По Садовой спустились к Софиевке.
- Макс, а сторожа помнишь? – спросил Тарас, когда они подошли ко входу в парк.
- Того, что с Уманской ямы* выпустили?
- Ну, его за полулитру самогонки женщина выкупила. А уже потом немецкий хирург оттяпал ему ногу.
- "Оттяпал"… Тот хирург ему жизнь спас, гангрену отрезал. А чего это тебе вспомнилось?
- Так вот здесь была его будка. Он всегда выходил со змеей на шее.
- Помню! В Софиевке всегда было много и ужей и гадюк.
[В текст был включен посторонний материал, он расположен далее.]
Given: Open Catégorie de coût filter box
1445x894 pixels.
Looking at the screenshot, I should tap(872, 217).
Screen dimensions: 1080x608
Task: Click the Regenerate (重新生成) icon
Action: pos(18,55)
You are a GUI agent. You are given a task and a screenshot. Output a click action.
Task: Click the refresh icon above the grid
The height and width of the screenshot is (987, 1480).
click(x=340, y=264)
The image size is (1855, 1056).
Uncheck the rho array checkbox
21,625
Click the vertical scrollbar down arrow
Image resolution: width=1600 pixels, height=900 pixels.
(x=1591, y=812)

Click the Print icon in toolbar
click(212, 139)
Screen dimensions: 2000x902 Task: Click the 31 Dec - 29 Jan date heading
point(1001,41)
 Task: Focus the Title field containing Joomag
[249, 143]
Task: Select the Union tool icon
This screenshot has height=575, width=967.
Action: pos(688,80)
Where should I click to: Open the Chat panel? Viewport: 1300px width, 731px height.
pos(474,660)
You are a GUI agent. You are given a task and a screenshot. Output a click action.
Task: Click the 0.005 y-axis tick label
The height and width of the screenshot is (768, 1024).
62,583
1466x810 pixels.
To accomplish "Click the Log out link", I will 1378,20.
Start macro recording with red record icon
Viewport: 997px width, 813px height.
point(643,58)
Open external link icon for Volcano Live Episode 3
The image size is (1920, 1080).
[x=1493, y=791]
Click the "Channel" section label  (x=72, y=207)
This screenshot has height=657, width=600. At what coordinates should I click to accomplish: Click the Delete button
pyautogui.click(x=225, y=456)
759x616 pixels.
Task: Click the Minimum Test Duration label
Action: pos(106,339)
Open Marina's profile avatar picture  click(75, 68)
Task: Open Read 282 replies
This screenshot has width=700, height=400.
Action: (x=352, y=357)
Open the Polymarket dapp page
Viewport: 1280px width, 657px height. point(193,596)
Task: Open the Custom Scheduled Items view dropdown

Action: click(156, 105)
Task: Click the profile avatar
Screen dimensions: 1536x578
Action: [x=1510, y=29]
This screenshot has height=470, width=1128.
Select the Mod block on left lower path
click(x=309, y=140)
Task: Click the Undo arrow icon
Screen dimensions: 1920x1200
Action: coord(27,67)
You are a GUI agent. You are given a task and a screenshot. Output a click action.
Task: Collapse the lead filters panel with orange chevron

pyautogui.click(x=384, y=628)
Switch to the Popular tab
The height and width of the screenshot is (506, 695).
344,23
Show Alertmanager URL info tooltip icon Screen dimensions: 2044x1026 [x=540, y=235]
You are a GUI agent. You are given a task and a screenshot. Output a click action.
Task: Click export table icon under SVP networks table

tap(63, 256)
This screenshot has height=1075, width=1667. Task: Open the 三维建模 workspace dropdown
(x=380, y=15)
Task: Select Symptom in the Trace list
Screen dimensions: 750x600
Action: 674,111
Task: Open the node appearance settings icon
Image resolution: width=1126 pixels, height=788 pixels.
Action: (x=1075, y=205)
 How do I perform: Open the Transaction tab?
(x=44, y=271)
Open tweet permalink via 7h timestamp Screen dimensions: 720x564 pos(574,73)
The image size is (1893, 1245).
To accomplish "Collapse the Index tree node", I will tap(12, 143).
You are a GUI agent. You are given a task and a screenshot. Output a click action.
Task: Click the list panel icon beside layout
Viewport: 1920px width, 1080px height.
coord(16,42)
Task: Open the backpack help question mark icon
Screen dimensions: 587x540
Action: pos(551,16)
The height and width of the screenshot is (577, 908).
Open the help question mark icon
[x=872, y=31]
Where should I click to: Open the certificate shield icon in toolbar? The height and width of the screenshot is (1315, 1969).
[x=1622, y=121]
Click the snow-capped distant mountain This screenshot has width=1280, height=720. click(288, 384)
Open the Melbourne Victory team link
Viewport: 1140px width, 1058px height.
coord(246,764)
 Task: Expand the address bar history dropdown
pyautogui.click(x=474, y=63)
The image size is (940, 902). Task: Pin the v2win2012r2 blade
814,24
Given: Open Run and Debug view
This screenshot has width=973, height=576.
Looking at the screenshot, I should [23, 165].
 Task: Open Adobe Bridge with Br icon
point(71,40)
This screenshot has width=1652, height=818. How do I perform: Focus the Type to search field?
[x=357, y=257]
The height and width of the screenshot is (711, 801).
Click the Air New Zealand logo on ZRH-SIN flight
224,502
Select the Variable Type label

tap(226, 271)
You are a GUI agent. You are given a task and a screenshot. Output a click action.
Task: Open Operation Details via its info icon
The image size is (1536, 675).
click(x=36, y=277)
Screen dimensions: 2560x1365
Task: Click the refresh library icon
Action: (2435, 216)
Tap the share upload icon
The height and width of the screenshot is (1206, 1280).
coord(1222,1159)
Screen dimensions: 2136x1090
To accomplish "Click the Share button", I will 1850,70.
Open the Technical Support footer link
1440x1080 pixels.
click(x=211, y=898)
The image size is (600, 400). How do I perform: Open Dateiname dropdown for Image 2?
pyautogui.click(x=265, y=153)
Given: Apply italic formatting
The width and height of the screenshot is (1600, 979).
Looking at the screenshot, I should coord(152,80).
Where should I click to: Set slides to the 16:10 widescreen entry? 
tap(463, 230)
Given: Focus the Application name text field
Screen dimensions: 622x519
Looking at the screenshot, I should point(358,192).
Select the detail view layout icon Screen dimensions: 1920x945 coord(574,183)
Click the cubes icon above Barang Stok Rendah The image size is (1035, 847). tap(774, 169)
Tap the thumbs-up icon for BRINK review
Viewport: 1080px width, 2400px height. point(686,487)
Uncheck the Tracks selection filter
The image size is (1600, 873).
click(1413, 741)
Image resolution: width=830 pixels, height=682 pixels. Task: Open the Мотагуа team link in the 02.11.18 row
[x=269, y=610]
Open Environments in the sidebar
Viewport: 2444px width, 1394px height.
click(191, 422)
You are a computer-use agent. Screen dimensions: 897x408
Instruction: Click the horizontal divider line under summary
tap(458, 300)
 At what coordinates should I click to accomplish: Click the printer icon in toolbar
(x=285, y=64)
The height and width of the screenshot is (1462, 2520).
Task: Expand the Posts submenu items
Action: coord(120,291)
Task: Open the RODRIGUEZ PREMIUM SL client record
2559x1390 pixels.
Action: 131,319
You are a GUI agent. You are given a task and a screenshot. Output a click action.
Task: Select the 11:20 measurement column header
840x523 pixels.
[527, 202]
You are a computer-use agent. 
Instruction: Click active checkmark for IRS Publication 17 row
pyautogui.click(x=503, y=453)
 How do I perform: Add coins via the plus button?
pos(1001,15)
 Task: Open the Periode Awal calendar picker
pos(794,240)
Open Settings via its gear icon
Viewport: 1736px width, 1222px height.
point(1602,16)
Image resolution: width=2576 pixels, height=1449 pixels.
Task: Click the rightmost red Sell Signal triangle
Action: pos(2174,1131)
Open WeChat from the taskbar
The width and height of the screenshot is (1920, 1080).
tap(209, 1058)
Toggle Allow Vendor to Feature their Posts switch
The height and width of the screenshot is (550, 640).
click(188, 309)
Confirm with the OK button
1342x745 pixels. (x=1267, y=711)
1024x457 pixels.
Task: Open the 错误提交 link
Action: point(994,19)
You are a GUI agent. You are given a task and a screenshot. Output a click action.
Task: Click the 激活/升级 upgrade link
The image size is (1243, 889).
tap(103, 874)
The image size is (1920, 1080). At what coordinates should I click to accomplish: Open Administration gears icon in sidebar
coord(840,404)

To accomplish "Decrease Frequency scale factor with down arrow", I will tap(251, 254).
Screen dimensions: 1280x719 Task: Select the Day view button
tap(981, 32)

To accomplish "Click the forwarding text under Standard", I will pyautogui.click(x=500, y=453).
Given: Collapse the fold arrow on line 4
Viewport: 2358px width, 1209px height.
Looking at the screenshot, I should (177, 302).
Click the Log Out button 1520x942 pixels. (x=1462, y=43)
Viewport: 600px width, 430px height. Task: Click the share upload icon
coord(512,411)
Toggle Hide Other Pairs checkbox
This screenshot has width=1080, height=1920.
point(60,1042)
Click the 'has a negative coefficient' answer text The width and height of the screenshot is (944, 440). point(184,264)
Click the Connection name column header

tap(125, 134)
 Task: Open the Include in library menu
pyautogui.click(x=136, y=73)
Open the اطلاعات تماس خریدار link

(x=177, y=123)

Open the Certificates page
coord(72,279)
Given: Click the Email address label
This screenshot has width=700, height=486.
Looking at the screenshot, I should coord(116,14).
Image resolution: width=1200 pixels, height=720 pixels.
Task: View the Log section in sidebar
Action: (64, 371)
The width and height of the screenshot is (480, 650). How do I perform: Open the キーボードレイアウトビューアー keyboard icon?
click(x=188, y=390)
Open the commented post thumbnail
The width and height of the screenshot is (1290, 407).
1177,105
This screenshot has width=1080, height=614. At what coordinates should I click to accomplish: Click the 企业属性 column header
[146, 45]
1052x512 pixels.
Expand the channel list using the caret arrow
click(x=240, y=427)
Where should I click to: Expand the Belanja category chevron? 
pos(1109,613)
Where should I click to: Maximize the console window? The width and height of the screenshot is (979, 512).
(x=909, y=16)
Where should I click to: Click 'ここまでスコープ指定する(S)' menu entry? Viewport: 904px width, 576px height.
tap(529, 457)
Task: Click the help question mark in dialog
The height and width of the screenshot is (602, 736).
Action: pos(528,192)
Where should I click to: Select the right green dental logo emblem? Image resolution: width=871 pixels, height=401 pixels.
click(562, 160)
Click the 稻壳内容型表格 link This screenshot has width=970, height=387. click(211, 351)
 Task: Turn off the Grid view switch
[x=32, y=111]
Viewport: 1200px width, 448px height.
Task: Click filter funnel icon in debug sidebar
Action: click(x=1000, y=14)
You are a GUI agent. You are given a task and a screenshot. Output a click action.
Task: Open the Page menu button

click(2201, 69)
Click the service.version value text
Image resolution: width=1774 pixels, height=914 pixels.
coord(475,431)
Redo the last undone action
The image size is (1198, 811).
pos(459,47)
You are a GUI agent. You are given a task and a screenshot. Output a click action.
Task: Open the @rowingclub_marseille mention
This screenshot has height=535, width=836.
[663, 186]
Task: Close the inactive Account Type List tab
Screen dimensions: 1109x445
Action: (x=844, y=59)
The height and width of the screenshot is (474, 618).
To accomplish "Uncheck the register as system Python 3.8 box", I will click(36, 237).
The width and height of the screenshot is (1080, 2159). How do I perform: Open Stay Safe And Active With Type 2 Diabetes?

А у того сторожа был уж-желтопузик, я хорошо помню.
- А я помню черную гадюку!
Ганна вмешалась:
- Дались вам те змеюки!
Тарас пояснил:
- Понимаешь, Гандзя, пока мы жили в детдоме, в той яме, откуда спасся этот сторож, в то же время содержался и отец Максима. Максим, конечно, не знал, что его отец так близко, но и тот не знал, что Макс здесь, в Умани.
Молча пошли по центральной аллее парка.
Тут Ганна удивила мужиков тем, что, вопреки обыкновению прерывать их воспоминания, вдруг сама спросила:
- А что, ребята, правда, тут рука Сталина немца убила?
Максим ответил:
- Одна из легенд тех часов…
Но Тарас не согласился:
- Ну, что ты знаешь? Я же говорил, - мал ты был!
- А ты не мал? Полгода разницы, а он помнит…
- Это сейчас полгода…
Ганна перебила мужа:
- Ну, что за люди! Хоть не повторяйтесь. Вчера вечером выясняли уже, кто мал, кто не мал. Если не знаете про руку Сталина, так и скажите!
Тарас принялся объяснять:
- У входа в Софиевку стоял огромный памятник Сталину.
Максим опять вмешался:
- А говорил – помнишь! И вовсе не у входа, а в самом парке, на горке за ставком!
- Ну, нет уж. Памятник валили танком, а к той горке танку не подойти. Там звезда росла.
Ганна не выдержала:
- Тарас, давай по порядку, сначала про руку…
- Ну, добре. Немцы решили не просто завалить памятник, а показательно. Согнали людей, в оцепление поставили солдат, на шею Сталину накинули трос и привязали другой конец к танку. А когда танк двинулся, тем же тросом от памятника оторвало руку.  И эта бетонная рука в центнер весу, полетела вниз и шарахнула по каске солдата из оцепления, да так, что и каска немца не спасла. Был убит на месте!
Максим заметил:
- Наверное, в похоронке написали – "Пал смертью храбрых".
- У немцев были не "похоронки", а поминальные открытки – "штербебильдеры" с картинками.
- Ты то откуда знаешь? Тогда ты и по-русски не умел читать.
- Я не умел? Да я еще в сорок первом отцу в армию…
Ганна прервала препирательство своим смехом:
- Ну, с вами не соскучишься! А что там за история со звездой?

*). Барытыся – "тянуть время", долго собираться.
*). "Уманская яма" – так неофициально назван созданный оккупантами на территории карьера около города Умань концлагерь для военнопленных, В нем из-за плохих условий содержания многие погибли.